The book's editor, Ernest W. Lefever, had been a foreign policy advisor to Vice President Hubert Humphrey. Rostow, as was noted, worked in the State Department under Dean Rusk. John P. Roche had been an advisor to President Lyndon Johnson. Although he served Republican presidents, Daniel Patrick Moynihan served in the U.S Senate as a Democrat from New York. Michael Novak had been a speechwriter for George McGovern. Jeane Kirkpatrick held on to her affiliation with the Democratic Party even through her tenure as UN Ambassador, up till (and perhaps including) when she icily invoked the "San Francisco Democrats" at the 1984 Republican National Convention. Irving Kristol, of course, is famous for coining the definition of a neo-conservative as "a liberal who was mugged by reality."

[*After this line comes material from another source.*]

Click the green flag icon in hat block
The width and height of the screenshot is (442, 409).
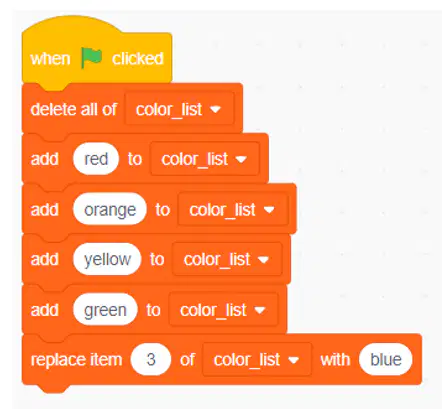(x=91, y=57)
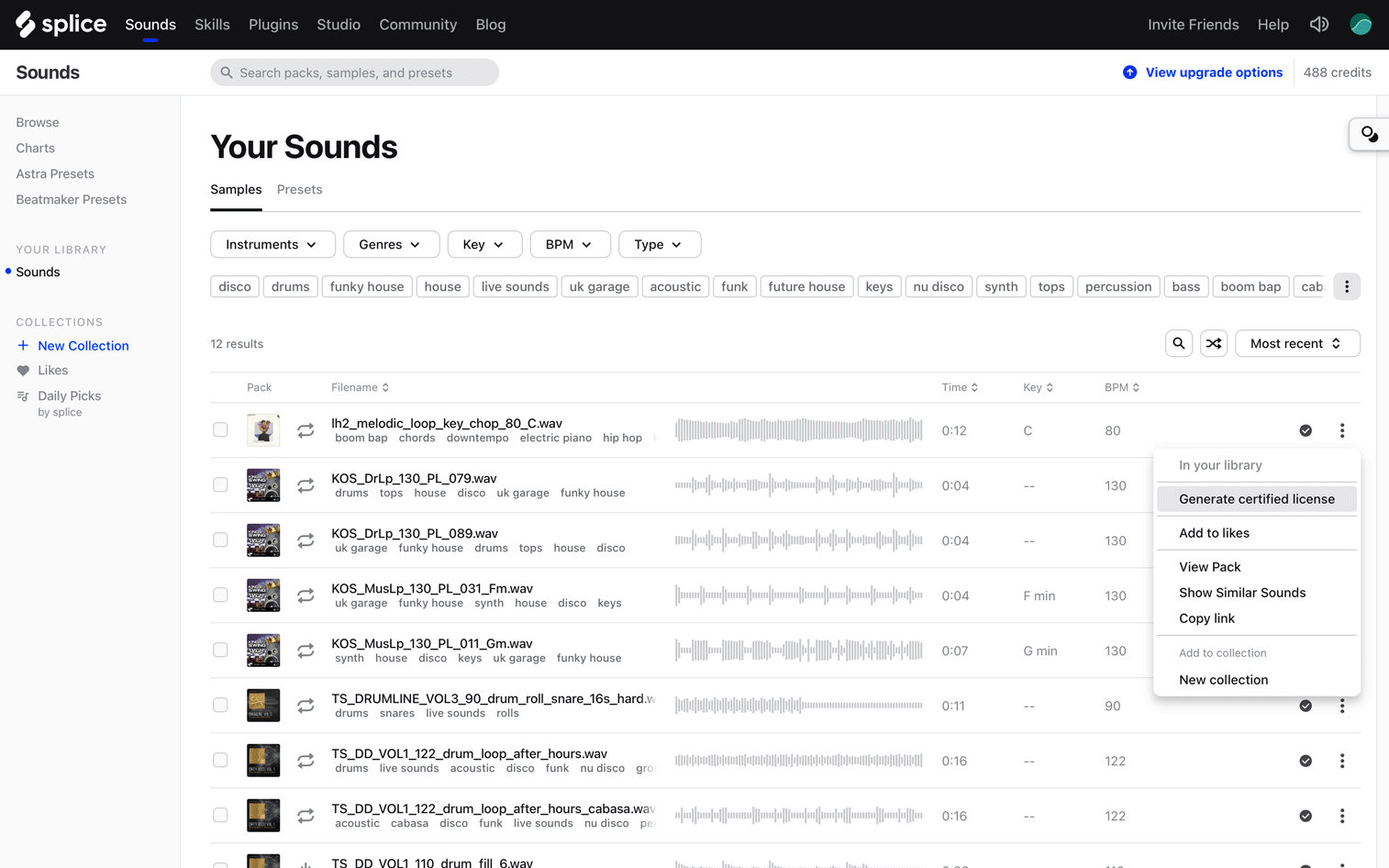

Except for Bartley, Berman, and Kissinger, I could not put my finger on another contributor to Morality and Foreign Policy who might be Republican. (I am not aware of any partisan affiliation of Roger L. Shinn, the last of the contributors, who at the time was Reinhold Niebuhr Professor of Social Ethics at Union Theological Seminary.)
It is hard to imagine a collection of Democratic scholars or activists today, coming together in an edited volume of essays criticizing Barack Obama for the policies he outlined in his speech at Notre Dame on May 17. Partisans of both Republican and Democratic stripes treat their top leaders with kid gloves. Just as Republicans -- with a few exceptions, such as Ron Paul -- were loathe to criticize George W. Bush even as he was abandoning conservative principles on issues like the economy, education, and foreign interventionism, so too are Democrats today unlikely to say an unkind word about President Obama's initiatives. (Disgruntled borborygmi in the blogosphere don't really count, do they?) It may not just be nostalgia that suggests that "in the olden days" policy debates were conducted more civilly and with less of a bipolar division than we see today. We may be remembering the past accurately when we say that.

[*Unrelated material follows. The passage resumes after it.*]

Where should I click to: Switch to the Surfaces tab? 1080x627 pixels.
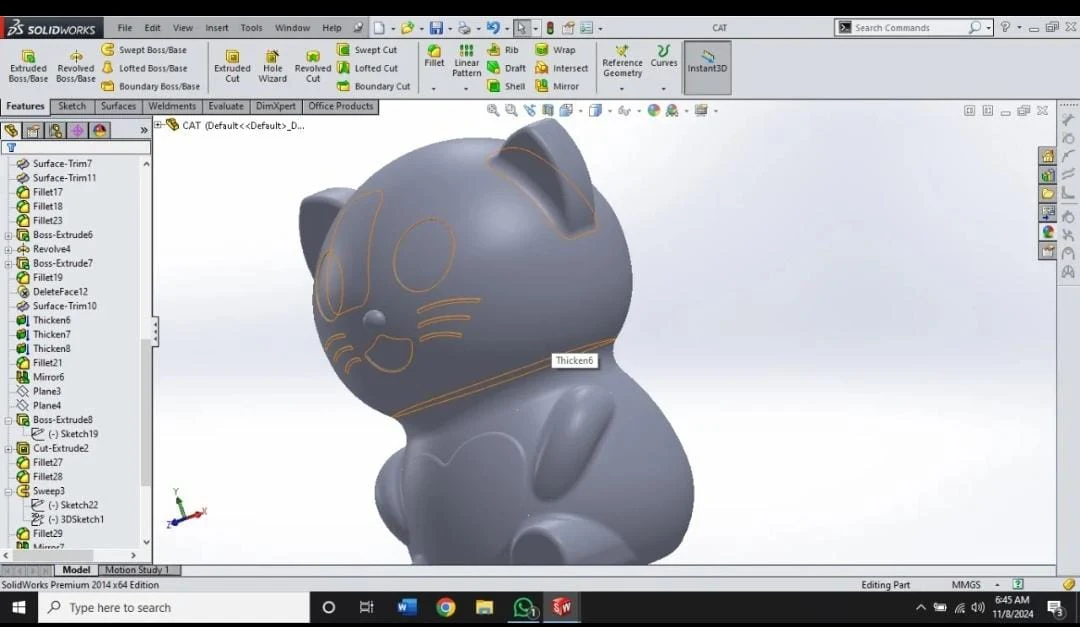118,105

Despite its being nearly 32 years old, Morality and Foreign Policy's essays are remarkably fresh. (The fact that President Carter in his address and several of the respondants speak at length about U.S. policy toward Iran and of the Israeli-Palestinian conflict makes it eerily relevant, too.) While some references might be dated -- South Korea is now a thriving democracy, not an authoritarian dictatorship, for instance -- the foundational analysis of the contributors remains strong and applicable to the 21st century's international environment.
Morality and Foreign Policy is a slim volume (just 76 pages) but it is densely packed with insight. Look for it in a used book store or order it through Amazon.com. It will be worth the effort.